A Thorium(IV) metallacyclopropyne complex

Actinide metallacyclic chemistry has been of interest due to its involvement in various chemical processes. However, fundamental understanding on the key species, actinide metallacyclic complexes, is limited to metallacyclopropenes whereas little is known about the actinide metallacyclopropynes presumably due to their unusual high reactivity. Herein, we report the preparation of a thorium metallacyclopropyne complex (η2-C ≡ C)ThCl3– in the gas phase by using electrospray ionization mass spectrometry, and it is generated via a single-ligand strategy through sequential losses of CO2 and HCl from the monopropynoate precursor (HC ≡ CCO2)ThCl4– upon collision-induced dissociation.
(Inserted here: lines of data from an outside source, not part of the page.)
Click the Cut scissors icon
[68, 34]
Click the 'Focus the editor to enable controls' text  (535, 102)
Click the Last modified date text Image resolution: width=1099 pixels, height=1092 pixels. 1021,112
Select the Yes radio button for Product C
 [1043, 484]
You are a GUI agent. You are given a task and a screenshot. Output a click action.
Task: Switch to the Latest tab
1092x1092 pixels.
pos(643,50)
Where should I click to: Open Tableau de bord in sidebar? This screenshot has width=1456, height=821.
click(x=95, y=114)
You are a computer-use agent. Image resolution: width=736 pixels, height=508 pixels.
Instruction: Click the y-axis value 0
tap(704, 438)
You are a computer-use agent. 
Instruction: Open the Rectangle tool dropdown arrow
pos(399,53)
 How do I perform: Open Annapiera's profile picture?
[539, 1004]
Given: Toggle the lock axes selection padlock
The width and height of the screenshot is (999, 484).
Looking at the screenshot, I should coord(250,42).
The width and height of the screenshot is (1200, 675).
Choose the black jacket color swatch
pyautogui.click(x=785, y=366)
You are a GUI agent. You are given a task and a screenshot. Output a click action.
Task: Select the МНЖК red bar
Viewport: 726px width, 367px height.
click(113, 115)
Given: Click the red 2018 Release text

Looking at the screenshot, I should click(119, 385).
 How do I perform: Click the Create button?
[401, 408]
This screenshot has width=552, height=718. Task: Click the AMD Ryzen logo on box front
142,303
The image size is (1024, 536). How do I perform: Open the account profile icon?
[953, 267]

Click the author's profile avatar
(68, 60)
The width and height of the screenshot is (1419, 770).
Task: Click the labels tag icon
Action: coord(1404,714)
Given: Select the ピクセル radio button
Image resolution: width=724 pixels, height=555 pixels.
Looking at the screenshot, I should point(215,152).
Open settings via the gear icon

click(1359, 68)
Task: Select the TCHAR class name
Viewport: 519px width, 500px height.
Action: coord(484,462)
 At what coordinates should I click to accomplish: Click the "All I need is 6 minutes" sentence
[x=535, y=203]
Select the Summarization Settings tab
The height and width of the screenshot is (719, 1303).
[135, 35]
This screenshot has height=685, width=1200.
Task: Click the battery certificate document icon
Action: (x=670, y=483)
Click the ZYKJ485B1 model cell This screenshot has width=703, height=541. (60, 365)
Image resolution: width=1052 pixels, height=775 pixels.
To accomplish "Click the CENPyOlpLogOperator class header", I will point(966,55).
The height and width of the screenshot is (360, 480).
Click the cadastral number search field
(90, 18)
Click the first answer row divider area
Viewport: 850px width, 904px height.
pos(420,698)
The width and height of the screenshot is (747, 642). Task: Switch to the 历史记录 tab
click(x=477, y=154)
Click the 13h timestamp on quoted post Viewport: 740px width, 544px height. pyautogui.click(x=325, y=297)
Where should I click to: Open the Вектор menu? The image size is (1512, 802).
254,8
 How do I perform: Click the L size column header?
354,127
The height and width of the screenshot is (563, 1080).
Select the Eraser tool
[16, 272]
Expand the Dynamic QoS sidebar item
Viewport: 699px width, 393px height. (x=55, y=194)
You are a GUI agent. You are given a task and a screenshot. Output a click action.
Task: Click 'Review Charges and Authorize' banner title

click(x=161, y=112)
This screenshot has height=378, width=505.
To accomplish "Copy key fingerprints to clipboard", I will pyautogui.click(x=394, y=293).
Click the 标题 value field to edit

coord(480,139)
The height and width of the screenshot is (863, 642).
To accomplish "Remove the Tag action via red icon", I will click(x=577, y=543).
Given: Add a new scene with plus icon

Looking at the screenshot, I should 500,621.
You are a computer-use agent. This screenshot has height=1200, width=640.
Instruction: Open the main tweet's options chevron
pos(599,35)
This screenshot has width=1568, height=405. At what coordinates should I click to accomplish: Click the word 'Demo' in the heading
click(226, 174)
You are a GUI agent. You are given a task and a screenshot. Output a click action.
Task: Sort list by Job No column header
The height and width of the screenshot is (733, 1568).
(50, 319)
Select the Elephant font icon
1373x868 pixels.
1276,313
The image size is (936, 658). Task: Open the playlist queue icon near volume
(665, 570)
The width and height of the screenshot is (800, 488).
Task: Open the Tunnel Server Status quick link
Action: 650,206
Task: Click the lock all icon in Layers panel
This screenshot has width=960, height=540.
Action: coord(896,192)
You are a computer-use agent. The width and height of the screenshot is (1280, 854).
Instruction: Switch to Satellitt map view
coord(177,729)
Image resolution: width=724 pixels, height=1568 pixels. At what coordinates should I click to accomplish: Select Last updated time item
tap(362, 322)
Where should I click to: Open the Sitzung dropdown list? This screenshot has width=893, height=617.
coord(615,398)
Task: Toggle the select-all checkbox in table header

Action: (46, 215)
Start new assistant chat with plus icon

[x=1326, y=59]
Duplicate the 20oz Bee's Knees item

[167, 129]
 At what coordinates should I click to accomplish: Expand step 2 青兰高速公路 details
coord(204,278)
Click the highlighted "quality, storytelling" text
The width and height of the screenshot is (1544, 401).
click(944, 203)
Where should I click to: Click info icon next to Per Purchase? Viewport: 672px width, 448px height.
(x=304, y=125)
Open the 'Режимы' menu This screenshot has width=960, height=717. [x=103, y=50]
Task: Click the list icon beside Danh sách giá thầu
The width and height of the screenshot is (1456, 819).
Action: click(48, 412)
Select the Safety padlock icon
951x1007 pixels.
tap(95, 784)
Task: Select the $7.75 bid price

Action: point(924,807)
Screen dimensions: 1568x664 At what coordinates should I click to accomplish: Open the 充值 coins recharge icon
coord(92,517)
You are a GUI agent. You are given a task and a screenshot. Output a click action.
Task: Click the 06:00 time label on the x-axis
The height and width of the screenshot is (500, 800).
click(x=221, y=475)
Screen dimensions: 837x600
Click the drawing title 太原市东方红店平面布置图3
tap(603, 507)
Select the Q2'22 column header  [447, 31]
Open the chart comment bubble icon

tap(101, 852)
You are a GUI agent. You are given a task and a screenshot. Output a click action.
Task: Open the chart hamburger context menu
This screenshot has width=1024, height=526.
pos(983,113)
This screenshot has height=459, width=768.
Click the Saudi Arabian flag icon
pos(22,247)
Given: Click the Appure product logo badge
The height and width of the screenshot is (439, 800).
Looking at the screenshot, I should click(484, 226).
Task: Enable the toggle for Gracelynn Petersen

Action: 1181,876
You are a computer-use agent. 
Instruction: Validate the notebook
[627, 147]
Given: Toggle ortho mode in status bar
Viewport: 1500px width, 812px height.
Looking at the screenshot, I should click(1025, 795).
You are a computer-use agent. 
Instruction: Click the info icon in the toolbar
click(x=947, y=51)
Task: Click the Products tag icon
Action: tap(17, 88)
Alternatively, the dual-ligand strategy involving consecutive losses of two CO2 and one C2H2 from the dipropynoate precursor (HC ≡ CCO2)2ThCl3– works as well. According to the reactivity experiments and theoretical calculations, (η2-C ≡ C)ThCl3– possesses a dianionic ligand C22– coordinated to the Th(IV) center in a side-on fashion. Further bonding analysis demonstrates the presence of a triple bond between the two C atoms, and the Th 5 f orbitals are significantly involved in the Th-(C ≡ C) bonding. A Th metallacyclopropyne structure is thus established for (η2-C ≡ C)ThCl3–.